§ **Assignment**
For each line below that contains the word "computer", make a copy.

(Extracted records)

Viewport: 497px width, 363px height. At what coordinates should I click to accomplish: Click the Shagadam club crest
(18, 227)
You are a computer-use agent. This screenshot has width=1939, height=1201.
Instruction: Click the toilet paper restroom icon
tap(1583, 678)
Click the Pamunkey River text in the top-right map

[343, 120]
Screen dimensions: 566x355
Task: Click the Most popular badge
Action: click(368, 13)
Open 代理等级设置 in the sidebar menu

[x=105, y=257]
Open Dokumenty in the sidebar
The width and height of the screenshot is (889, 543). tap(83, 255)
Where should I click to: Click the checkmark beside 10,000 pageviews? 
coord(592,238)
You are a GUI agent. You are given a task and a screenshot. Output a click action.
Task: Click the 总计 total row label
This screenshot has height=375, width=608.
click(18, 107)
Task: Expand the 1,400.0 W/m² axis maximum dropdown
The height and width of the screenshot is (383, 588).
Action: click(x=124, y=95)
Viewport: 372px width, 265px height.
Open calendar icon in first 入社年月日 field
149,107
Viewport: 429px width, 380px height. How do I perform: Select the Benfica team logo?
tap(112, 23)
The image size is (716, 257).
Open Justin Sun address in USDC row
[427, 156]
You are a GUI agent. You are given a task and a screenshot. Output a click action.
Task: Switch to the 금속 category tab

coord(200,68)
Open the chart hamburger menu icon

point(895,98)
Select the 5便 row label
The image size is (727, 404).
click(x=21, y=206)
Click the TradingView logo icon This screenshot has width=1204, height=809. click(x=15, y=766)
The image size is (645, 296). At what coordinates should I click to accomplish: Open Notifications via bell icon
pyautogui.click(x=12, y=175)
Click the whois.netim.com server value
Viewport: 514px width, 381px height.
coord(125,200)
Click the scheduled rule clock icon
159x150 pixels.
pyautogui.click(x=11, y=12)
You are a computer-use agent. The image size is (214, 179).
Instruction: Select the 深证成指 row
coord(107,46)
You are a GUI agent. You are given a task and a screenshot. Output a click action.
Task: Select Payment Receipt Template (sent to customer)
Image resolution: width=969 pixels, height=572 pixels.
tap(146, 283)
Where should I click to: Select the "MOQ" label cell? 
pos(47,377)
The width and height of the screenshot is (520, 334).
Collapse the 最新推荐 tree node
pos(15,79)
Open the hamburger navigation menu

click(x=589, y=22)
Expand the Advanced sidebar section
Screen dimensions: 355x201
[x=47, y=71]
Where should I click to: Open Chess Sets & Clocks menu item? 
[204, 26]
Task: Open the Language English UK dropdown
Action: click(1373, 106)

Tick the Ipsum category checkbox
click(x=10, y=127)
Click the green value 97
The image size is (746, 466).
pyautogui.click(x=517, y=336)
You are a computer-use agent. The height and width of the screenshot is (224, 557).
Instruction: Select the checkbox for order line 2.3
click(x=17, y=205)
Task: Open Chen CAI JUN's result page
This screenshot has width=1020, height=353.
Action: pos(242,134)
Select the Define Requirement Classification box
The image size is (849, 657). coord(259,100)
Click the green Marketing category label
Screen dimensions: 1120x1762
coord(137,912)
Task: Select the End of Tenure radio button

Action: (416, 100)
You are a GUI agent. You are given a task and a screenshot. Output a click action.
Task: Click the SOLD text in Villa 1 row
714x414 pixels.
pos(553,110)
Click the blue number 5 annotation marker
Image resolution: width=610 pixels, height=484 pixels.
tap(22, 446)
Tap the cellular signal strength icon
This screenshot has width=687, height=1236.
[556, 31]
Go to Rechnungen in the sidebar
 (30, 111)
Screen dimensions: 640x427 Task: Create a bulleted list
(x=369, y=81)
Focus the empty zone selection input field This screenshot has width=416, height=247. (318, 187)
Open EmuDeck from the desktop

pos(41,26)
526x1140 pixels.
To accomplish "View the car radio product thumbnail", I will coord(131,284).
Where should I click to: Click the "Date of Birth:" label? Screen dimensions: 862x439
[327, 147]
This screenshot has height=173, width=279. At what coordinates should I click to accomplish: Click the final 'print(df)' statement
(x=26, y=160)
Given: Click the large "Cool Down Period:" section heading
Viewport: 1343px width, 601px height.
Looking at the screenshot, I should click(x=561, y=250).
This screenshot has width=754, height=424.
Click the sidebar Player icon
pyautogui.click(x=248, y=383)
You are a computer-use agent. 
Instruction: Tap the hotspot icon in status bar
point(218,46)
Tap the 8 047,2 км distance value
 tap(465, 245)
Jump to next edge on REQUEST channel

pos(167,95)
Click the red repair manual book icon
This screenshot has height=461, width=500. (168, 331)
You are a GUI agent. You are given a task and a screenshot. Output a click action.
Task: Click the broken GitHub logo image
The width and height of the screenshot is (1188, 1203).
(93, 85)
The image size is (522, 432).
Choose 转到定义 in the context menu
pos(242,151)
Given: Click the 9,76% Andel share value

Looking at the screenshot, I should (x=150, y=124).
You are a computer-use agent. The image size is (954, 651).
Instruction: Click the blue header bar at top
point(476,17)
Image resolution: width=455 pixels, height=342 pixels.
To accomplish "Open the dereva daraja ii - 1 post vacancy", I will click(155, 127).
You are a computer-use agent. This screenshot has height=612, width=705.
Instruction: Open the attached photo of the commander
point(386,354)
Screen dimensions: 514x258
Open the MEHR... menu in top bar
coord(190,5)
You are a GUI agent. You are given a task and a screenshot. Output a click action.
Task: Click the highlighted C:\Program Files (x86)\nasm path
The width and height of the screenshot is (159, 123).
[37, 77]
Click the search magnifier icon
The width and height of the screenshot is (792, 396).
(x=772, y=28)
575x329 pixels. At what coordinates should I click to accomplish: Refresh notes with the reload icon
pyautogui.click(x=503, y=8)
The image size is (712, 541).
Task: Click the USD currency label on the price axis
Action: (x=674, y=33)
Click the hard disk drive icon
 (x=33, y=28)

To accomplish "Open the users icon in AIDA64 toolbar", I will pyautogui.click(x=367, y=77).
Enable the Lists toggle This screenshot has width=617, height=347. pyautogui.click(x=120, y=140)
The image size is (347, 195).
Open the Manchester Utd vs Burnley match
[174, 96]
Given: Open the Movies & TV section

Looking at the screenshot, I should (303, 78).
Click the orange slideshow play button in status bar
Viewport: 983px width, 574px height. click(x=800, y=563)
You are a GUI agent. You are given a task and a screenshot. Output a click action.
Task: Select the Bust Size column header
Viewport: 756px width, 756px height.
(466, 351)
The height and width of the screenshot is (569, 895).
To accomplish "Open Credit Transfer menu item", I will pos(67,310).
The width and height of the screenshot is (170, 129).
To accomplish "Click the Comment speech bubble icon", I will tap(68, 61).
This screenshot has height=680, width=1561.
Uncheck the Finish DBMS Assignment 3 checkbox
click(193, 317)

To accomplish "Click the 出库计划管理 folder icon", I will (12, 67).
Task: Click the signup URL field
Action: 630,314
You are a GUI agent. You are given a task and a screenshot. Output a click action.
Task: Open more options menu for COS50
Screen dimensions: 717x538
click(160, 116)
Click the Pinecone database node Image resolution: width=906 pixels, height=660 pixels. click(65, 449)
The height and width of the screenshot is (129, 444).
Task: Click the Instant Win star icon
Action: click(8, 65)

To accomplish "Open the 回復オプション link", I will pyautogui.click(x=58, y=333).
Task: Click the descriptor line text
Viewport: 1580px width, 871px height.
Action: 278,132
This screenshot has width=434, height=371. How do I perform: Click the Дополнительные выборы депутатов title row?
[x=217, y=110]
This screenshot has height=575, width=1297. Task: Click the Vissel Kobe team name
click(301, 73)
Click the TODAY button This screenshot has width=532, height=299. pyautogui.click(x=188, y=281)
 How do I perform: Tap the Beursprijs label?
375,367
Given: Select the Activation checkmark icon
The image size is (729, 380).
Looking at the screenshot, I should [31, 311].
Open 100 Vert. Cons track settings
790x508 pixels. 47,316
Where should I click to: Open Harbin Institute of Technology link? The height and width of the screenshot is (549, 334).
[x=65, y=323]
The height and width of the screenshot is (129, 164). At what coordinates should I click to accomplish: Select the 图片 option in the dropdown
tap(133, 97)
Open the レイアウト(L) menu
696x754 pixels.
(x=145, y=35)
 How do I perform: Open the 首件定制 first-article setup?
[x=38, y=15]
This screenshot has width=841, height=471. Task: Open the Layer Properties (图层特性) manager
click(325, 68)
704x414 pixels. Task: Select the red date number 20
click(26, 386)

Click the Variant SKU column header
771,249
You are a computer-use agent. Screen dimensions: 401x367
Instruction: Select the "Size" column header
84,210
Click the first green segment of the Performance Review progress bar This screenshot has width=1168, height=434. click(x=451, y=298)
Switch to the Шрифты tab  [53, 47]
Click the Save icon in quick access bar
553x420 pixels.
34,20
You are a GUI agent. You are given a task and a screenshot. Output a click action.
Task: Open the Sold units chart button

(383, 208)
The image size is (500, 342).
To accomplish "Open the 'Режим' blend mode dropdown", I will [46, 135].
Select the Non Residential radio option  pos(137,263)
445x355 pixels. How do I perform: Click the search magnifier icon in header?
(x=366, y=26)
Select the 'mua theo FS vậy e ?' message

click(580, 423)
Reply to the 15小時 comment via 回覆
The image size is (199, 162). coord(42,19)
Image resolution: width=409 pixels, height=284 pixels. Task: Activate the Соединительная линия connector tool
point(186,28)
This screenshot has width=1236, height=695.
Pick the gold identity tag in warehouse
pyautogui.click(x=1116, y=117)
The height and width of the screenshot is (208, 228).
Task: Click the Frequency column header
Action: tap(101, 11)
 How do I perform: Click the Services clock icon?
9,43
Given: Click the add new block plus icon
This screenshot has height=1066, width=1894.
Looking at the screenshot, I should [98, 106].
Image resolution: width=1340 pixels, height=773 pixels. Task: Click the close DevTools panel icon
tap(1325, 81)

§ **Completed exercise**
You are a computer-use agent. This screenshot has width=1939, height=1201.
You are a computer-use agent. The image size is (214, 179).
You are a computer-use agent. The height and width of the screenshot is (224, 557).
You are a computer-use agent. 
You are a computer-use agent. The image size is (954, 651).
You are a computer-use agent. This screenshot has height=612, width=705.
You are a computer-use agent. Screen dimensions: 401x367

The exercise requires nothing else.